- PASSAGE PROVIDED

%%

Editor’s Note: The CEO of an Orange County-based company with half a billion in annual sales recently told the Business Journal that he might consider moving out of state if California increases its tax rates. The reason? “My wealth management team says that if I die in Texas, based on current tax levels, there will be $50 million more in the bank versus dying in California. Seems like a no-brainer. And that’s before the proposed tax increases.”
Chapman’s Doti and Sfeir biannually issue economic forecasts, which are among the nation’s most accurate predictors of gross domestic product (GDP).
It seems a day doesn’t go by without learning about some new or higher tax being dreamt up in Sacramento.
Emblematic of these efforts is a proposed increase in the top income tax rate to 16.8% from the current 13.3%—a rate that is already the highest in the nation.
An Assembly bill has been introduced that would add a 0.4% wealth tax on assets over $30 million.
And then there’s the split roll property tax measure that is estimated to add $12.5 billion in commercial and industrial property taxes.
The major impetus for these and other tax hikes is the coronavirus pandemic. As COVID-19 wracked the California economy, Gov. Gavin Newsom announced in May that the state would face a staggering budgetary shortfall of $54.3 billion. He added, “These numbers are jaw-dropping.”
Our response is: “It’s not as bad as it sounds.”

%%

- WHAT IS EXPECTED
List every proposed new or higher tax that the commentary on California taxes mentions. Use only the commentary on California taxes to answer.

- PROVIDED DATA
%%

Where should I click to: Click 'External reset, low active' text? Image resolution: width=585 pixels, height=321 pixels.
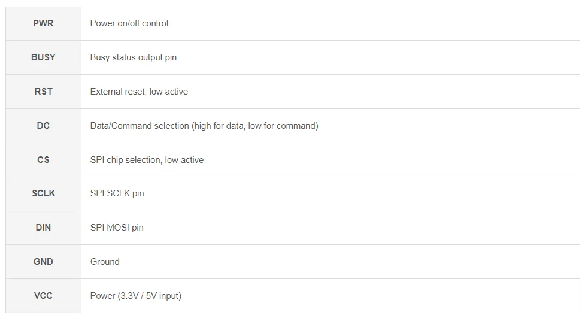(139, 92)
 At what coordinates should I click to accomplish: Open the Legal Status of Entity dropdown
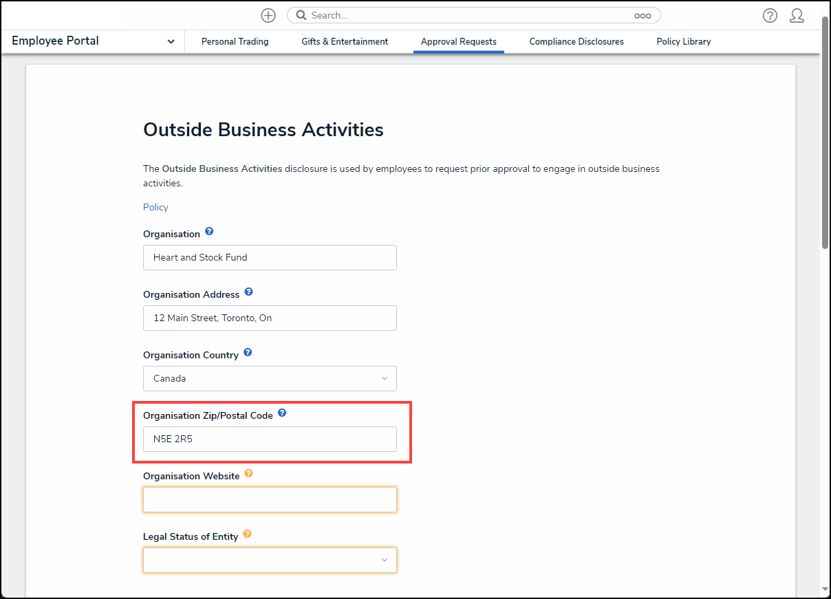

%%

- ANSWER TO THE PROBLEM
- An increase in the top income tax rate to 16.8% from the current 13.3%
- A 0.4% wealth tax on assets over $30 million, introduced in an Assembly bill
- The split roll property tax measure, estimated to add $12.5 billion in commercial and industrial property taxes